> Выдержка из данных
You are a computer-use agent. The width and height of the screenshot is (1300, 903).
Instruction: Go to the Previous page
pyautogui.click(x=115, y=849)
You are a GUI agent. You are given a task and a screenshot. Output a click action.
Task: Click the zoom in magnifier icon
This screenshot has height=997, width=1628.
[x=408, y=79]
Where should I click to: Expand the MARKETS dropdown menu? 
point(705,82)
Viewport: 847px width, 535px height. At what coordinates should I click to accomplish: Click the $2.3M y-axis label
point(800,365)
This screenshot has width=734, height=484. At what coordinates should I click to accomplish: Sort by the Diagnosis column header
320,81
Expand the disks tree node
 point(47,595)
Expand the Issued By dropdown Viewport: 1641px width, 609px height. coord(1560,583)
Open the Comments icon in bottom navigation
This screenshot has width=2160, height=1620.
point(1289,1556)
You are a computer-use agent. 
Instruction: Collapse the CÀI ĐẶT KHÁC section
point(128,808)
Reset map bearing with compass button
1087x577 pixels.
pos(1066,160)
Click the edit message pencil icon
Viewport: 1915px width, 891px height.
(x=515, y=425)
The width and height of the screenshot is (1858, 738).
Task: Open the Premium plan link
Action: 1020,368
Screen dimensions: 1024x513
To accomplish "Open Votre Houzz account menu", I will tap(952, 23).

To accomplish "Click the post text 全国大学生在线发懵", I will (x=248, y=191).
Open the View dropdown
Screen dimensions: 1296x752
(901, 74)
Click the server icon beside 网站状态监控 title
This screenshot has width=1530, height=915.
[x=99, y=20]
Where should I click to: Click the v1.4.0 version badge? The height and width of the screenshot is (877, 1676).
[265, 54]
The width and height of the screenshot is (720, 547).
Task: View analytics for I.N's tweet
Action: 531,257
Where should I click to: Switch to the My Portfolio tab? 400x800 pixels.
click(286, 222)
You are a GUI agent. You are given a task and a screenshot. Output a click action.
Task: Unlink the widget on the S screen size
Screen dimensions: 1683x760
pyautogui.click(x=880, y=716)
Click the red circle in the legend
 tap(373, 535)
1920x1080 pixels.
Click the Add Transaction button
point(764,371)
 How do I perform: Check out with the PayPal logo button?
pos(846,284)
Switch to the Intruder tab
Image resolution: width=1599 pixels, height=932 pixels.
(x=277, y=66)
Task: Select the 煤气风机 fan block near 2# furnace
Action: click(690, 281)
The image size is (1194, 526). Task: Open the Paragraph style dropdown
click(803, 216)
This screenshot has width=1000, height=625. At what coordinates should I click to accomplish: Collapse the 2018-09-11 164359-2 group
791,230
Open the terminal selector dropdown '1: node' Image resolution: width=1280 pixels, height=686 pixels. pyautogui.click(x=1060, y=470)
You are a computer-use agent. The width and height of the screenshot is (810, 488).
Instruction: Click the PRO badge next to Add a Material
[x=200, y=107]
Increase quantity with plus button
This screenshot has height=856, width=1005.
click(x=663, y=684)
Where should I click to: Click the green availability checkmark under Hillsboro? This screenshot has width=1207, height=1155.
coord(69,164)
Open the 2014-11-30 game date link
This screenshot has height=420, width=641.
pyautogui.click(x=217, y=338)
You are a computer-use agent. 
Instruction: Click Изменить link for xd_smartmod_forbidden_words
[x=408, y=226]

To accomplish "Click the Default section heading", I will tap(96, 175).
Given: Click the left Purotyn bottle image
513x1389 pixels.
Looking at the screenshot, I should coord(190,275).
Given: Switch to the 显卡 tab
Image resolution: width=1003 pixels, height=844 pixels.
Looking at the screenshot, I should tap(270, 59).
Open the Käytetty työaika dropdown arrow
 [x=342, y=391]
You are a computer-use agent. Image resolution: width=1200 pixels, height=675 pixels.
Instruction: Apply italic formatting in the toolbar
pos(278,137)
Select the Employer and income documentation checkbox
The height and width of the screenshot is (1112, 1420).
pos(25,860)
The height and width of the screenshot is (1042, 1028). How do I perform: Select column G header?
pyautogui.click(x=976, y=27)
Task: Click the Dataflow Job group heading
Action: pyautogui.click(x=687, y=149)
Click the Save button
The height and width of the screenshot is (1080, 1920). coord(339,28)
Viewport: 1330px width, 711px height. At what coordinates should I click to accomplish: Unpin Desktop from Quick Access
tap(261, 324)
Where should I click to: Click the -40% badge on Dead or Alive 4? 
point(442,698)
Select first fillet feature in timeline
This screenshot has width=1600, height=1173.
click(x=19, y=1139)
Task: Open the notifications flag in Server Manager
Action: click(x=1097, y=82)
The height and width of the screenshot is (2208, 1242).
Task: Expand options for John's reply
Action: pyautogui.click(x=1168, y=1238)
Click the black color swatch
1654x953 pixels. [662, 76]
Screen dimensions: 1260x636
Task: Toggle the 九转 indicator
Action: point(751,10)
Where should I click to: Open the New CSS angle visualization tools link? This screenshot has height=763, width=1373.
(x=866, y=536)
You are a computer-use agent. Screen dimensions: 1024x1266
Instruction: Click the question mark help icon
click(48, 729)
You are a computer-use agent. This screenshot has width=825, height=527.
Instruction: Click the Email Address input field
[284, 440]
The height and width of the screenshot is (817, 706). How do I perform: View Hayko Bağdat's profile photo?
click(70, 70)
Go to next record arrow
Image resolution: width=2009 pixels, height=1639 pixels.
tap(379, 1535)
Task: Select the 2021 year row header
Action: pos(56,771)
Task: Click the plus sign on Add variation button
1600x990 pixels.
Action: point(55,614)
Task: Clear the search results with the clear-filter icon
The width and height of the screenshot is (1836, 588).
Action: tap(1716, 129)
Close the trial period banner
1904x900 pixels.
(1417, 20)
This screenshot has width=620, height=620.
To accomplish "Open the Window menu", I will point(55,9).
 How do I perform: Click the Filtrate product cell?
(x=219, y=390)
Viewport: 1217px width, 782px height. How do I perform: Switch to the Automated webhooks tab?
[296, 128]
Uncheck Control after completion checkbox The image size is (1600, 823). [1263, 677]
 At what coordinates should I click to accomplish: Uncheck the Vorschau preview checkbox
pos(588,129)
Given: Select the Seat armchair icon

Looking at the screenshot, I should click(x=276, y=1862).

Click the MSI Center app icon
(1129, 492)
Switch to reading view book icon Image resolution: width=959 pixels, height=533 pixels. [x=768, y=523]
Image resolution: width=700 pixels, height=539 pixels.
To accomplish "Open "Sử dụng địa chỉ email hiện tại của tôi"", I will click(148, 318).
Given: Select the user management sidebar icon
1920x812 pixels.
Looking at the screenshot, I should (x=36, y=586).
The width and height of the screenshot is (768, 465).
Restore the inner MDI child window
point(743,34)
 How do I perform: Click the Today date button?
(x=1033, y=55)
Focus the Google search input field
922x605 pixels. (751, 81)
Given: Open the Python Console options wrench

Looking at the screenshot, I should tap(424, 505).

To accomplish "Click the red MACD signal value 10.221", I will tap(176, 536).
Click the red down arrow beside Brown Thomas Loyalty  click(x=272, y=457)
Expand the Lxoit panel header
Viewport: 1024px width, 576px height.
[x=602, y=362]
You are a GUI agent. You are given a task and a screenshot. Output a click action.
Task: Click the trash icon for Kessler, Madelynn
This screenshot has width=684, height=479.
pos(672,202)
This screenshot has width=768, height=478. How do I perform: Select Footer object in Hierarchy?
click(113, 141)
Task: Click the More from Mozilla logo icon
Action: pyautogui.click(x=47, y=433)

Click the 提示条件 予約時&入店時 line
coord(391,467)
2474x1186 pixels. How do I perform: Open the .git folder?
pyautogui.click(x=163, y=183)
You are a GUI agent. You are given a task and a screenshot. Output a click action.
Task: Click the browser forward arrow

> Требования задания
Перепишите все строки выше слово в слово, ничего не меняя.

> Решение задания
You are a computer-use agent. The width and height of the screenshot is (1300, 903).
Instruction: Go to the Previous page
pyautogui.click(x=115, y=849)
You are a GUI agent. You are given a task and a screenshot. Output a click action.
Task: Click the zoom in magnifier icon
This screenshot has height=997, width=1628.
[x=408, y=79]
Where should I click to: Expand the MARKETS dropdown menu? 
point(705,82)
Viewport: 847px width, 535px height. At what coordinates should I click to accomplish: Click the $2.3M y-axis label
point(800,365)
This screenshot has width=734, height=484. At what coordinates should I click to accomplish: Sort by the Diagnosis column header
320,81
Expand the disks tree node
 point(47,595)
Expand the Issued By dropdown Viewport: 1641px width, 609px height. coord(1560,583)
Open the Comments icon in bottom navigation
This screenshot has width=2160, height=1620.
point(1289,1556)
You are a computer-use agent. 
Instruction: Collapse the CÀI ĐẶT KHÁC section
point(128,808)
Reset map bearing with compass button
1087x577 pixels.
pos(1066,160)
Click the edit message pencil icon
Viewport: 1915px width, 891px height.
(x=515, y=425)
The width and height of the screenshot is (1858, 738).
Task: Open the Premium plan link
Action: 1020,368
Screen dimensions: 1024x513
To accomplish "Open Votre Houzz account menu", I will tap(952, 23).

To accomplish "Click the post text 全国大学生在线发懵", I will (x=248, y=191).
Open the View dropdown
Screen dimensions: 1296x752
(901, 74)
Click the server icon beside 网站状态监控 title
This screenshot has width=1530, height=915.
[x=99, y=20]
Where should I click to: Click the v1.4.0 version badge? The height and width of the screenshot is (877, 1676).
[265, 54]
The width and height of the screenshot is (720, 547).
Task: View analytics for I.N's tweet
Action: 531,257
Where should I click to: Switch to the My Portfolio tab? 400x800 pixels.
click(286, 222)
You are a GUI agent. You are given a task and a screenshot. Output a click action.
Task: Unlink the widget on the S screen size
Screen dimensions: 1683x760
pyautogui.click(x=880, y=716)
Click the red circle in the legend
 tap(373, 535)
1920x1080 pixels.
Click the Add Transaction button
point(764,371)
 How do I perform: Check out with the PayPal logo button?
pos(846,284)
Switch to the Intruder tab
Image resolution: width=1599 pixels, height=932 pixels.
(x=277, y=66)
Task: Select the 煤气风机 fan block near 2# furnace
Action: click(690, 281)
The image size is (1194, 526). Task: Open the Paragraph style dropdown
click(803, 216)
This screenshot has width=1000, height=625. At what coordinates should I click to accomplish: Collapse the 2018-09-11 164359-2 group
791,230
Open the terminal selector dropdown '1: node' Image resolution: width=1280 pixels, height=686 pixels. pyautogui.click(x=1060, y=470)
You are a computer-use agent. The width and height of the screenshot is (810, 488).
Instruction: Click the PRO badge next to Add a Material
[x=200, y=107]
Increase quantity with plus button
This screenshot has height=856, width=1005.
click(x=663, y=684)
Where should I click to: Click the green availability checkmark under Hillsboro? This screenshot has width=1207, height=1155.
coord(69,164)
Open the 2014-11-30 game date link
This screenshot has height=420, width=641.
pyautogui.click(x=217, y=338)
You are a computer-use agent. 
Instruction: Click Изменить link for xd_smartmod_forbidden_words
[x=408, y=226]

To accomplish "Click the Default section heading", I will tap(96, 175).
Given: Click the left Purotyn bottle image
513x1389 pixels.
Looking at the screenshot, I should coord(190,275).
Given: Switch to the 显卡 tab
Image resolution: width=1003 pixels, height=844 pixels.
Looking at the screenshot, I should tap(270, 59).
Open the Käytetty työaika dropdown arrow
 [x=342, y=391]
You are a computer-use agent. Image resolution: width=1200 pixels, height=675 pixels.
Instruction: Apply italic formatting in the toolbar
pos(278,137)
Select the Employer and income documentation checkbox
The height and width of the screenshot is (1112, 1420).
pos(25,860)
The height and width of the screenshot is (1042, 1028). How do I perform: Select column G header?
pyautogui.click(x=976, y=27)
Task: Click the Dataflow Job group heading
Action: pyautogui.click(x=687, y=149)
Click the Save button
The height and width of the screenshot is (1080, 1920). coord(339,28)
Viewport: 1330px width, 711px height. At what coordinates should I click to accomplish: Unpin Desktop from Quick Access
tap(261, 324)
Where should I click to: Click the -40% badge on Dead or Alive 4? 
point(442,698)
Select first fillet feature in timeline
This screenshot has width=1600, height=1173.
click(x=19, y=1139)
Task: Open the notifications flag in Server Manager
Action: click(x=1097, y=82)
The height and width of the screenshot is (2208, 1242).
Task: Expand options for John's reply
Action: pyautogui.click(x=1168, y=1238)
Click the black color swatch
1654x953 pixels. [662, 76]
Screen dimensions: 1260x636
Task: Toggle the 九转 indicator
Action: point(751,10)
Where should I click to: Open the New CSS angle visualization tools link? This screenshot has height=763, width=1373.
(x=866, y=536)
You are a computer-use agent. Screen dimensions: 1024x1266
Instruction: Click the question mark help icon
click(48, 729)
You are a computer-use agent. This screenshot has width=825, height=527.
Instruction: Click the Email Address input field
[284, 440]
The height and width of the screenshot is (817, 706). How do I perform: View Hayko Bağdat's profile photo?
click(70, 70)
Go to next record arrow
Image resolution: width=2009 pixels, height=1639 pixels.
tap(379, 1535)
Task: Select the 2021 year row header
Action: pos(56,771)
Task: Click the plus sign on Add variation button
1600x990 pixels.
Action: point(55,614)
Task: Clear the search results with the clear-filter icon
The width and height of the screenshot is (1836, 588).
Action: tap(1716, 129)
Close the trial period banner
1904x900 pixels.
(1417, 20)
This screenshot has width=620, height=620.
To accomplish "Open the Window menu", I will point(55,9).
 How do I perform: Click the Filtrate product cell?
(x=219, y=390)
Viewport: 1217px width, 782px height. How do I perform: Switch to the Automated webhooks tab?
[296, 128]
Uncheck Control after completion checkbox The image size is (1600, 823). [1263, 677]
 At what coordinates should I click to accomplish: Uncheck the Vorschau preview checkbox
pos(588,129)
Given: Select the Seat armchair icon

Looking at the screenshot, I should click(x=276, y=1862).

Click the MSI Center app icon
(1129, 492)
Switch to reading view book icon Image resolution: width=959 pixels, height=533 pixels. [x=768, y=523]
Image resolution: width=700 pixels, height=539 pixels.
To accomplish "Open "Sử dụng địa chỉ email hiện tại của tôi"", I will click(148, 318).
Given: Select the user management sidebar icon
1920x812 pixels.
Looking at the screenshot, I should (x=36, y=586).
The width and height of the screenshot is (768, 465).
Restore the inner MDI child window
point(743,34)
 How do I perform: Click the Today date button?
(x=1033, y=55)
Focus the Google search input field
922x605 pixels. (751, 81)
Given: Open the Python Console options wrench

Looking at the screenshot, I should tap(424, 505).

To accomplish "Click the red MACD signal value 10.221", I will tap(176, 536).
Click the red down arrow beside Brown Thomas Loyalty  click(x=272, y=457)
Expand the Lxoit panel header
Viewport: 1024px width, 576px height.
[x=602, y=362]
You are a GUI agent. You are given a task and a screenshot. Output a click action.
Task: Click the trash icon for Kessler, Madelynn
This screenshot has width=684, height=479.
pos(672,202)
This screenshot has width=768, height=478. How do I perform: Select Footer object in Hierarchy?
click(113, 141)
Task: Click the More from Mozilla logo icon
Action: pyautogui.click(x=47, y=433)

Click the 提示条件 予約時&入店時 line
coord(391,467)
2474x1186 pixels. How do I perform: Open the .git folder?
pyautogui.click(x=163, y=183)
You are a GUI agent. You are given a task and a screenshot. Output a click action.
Task: Click the browser forward arrow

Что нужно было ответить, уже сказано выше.